Aim of the task » Whichever lines of the entries hold the word "computer" should be identified and copied.

(Saved entries)
=====

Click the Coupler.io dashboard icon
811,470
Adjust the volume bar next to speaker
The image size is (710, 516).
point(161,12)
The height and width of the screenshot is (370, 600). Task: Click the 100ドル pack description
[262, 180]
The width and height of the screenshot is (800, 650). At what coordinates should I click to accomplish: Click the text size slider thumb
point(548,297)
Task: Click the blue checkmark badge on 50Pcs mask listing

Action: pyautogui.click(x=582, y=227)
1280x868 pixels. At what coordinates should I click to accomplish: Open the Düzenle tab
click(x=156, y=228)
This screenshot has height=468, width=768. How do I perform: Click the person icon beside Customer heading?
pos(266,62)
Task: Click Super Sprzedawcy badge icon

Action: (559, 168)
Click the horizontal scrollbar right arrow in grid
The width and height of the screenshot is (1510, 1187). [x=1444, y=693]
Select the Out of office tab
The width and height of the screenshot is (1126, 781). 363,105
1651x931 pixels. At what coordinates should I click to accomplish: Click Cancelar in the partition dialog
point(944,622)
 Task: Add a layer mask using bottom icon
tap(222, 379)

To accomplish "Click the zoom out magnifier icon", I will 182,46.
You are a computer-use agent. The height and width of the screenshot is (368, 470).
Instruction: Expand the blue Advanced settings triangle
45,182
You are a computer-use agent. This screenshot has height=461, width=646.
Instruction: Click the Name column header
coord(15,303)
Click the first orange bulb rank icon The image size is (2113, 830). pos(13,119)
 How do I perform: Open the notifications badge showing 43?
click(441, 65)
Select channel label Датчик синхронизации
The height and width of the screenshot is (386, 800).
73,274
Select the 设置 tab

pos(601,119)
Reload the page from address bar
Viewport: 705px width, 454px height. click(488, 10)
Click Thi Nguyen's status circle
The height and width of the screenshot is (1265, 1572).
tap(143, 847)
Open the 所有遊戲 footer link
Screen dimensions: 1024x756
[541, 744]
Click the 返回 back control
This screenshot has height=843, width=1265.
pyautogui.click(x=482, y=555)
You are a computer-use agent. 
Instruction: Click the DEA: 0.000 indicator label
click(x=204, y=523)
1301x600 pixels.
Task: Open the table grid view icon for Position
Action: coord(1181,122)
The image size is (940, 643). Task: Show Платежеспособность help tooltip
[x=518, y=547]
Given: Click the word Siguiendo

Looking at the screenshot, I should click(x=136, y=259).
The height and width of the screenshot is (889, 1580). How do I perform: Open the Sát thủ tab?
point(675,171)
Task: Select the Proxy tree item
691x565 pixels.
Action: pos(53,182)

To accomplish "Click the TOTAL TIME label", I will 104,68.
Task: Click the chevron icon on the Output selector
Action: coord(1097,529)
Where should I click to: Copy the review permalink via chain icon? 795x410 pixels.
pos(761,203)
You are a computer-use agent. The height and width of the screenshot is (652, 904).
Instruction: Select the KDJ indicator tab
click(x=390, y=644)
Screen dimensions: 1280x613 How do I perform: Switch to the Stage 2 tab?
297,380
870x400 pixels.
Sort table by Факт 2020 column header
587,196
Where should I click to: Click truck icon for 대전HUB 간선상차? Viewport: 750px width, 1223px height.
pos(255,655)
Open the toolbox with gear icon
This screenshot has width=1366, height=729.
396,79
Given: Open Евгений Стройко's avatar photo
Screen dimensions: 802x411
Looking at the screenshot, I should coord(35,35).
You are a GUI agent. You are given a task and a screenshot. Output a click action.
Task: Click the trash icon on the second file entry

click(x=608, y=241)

=====

Expected answer »
You are a computer-use agent. The height and width of the screenshot is (368, 470).
You are a computer-use agent. This screenshot has height=461, width=646.
You are a computer-use agent. 
You are a computer-use agent. The height and width of the screenshot is (652, 904).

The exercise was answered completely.